O líder do PCP, Jerónimo de Sousa, defendeu ésta quinta-feira a ex-deputada comunista Rita Rato das críticas à escolha para diretora do Museu do Aljube, em Lisboa.
Jerónimo de Sousa disse, “com preocupação”, que não se deve “penalizar alguém, por causa desta ou daquela opção partidária”. “Que ninguém pense em lançar esse estigma porque isso acabou há 46 anos, com o 25 de Abril de 1974”.
A posição de Jerónimo surge depois de várias críticas de historiadores e museólogos à falta de experiência e currículo de Rita Rato.

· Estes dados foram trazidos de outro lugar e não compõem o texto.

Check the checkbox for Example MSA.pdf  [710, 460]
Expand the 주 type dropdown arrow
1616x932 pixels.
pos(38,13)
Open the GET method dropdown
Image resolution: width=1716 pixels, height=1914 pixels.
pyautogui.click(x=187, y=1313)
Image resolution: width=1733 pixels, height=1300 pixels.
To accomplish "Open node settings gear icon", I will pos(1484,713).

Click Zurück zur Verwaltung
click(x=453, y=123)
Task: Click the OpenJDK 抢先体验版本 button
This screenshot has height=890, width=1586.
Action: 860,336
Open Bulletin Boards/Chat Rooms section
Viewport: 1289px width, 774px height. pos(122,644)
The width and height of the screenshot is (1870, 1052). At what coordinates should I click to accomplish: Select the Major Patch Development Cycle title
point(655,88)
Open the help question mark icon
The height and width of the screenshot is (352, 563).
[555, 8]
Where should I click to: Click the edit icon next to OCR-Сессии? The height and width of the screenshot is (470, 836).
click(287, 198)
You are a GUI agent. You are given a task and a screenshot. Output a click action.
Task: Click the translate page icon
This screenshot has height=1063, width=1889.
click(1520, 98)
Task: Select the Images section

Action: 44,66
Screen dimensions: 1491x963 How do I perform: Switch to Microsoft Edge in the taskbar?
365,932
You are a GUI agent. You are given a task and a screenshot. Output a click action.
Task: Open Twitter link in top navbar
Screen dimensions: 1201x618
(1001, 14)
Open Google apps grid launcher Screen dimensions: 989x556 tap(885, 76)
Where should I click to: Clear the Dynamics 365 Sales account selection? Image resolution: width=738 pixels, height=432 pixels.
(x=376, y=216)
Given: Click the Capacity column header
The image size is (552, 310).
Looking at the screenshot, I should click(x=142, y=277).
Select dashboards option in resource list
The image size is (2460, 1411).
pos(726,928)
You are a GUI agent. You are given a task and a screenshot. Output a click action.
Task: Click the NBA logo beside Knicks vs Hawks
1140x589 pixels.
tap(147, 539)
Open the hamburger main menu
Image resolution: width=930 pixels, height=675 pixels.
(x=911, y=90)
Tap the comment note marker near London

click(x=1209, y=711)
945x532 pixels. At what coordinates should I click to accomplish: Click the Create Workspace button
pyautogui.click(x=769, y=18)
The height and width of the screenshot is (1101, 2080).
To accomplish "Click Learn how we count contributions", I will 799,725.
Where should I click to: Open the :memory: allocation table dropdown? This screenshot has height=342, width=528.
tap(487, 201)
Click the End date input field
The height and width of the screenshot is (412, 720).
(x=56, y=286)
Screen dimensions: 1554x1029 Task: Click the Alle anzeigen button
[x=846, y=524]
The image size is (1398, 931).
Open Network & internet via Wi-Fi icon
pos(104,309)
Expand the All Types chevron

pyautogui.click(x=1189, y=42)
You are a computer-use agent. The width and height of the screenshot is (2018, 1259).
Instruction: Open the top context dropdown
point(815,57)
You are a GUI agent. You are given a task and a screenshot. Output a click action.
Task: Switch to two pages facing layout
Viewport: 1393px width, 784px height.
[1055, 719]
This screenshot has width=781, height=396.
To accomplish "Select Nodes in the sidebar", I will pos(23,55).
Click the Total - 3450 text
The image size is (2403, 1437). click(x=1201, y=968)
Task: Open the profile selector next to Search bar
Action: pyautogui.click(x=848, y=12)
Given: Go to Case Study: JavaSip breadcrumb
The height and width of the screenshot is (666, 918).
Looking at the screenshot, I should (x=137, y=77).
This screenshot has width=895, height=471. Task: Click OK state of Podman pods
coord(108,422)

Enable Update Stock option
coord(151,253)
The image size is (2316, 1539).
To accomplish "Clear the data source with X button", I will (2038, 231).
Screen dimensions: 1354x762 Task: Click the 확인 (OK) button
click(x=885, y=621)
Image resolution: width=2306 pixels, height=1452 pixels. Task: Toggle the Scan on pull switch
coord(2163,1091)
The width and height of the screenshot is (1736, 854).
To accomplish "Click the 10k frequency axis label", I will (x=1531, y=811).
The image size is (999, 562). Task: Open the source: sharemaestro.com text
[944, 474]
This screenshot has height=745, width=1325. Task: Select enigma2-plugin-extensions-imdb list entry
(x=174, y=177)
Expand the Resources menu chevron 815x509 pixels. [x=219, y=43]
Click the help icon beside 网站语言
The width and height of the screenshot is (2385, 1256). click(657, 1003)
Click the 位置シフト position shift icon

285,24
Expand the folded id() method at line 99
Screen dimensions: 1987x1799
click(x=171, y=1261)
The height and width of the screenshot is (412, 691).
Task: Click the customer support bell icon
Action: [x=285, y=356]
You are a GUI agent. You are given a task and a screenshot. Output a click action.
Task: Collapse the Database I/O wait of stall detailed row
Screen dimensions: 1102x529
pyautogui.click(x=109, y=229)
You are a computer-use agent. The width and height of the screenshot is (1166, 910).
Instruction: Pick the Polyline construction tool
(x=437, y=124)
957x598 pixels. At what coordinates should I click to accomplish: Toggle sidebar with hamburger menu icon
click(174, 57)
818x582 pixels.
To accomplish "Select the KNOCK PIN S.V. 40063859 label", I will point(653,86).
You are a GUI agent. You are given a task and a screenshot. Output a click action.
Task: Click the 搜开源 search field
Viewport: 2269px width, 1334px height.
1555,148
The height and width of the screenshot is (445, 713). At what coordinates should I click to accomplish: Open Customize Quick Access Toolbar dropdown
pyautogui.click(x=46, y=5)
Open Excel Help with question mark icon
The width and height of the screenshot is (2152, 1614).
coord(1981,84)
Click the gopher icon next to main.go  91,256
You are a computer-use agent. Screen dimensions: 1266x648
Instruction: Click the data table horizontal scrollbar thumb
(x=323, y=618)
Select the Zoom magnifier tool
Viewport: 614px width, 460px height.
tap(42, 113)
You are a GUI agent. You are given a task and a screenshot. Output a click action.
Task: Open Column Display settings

Esta quinta-feira, a presidente do comité português do Conselho Internacional dos Museus, Maria de Jesus Monge, disse ter ficado “surpreendida”, porque a ex-deputada “não apresenta o perfil adequado”. Contudo, a EGEAC, que selecionou Rita Rato, garante que esta apresentou “uma visão integrada” para o museu e “destacou-se” entre os concorrentes. Rita Rato inicia funções como diretora do Museu do Aljube a 1 de agosto.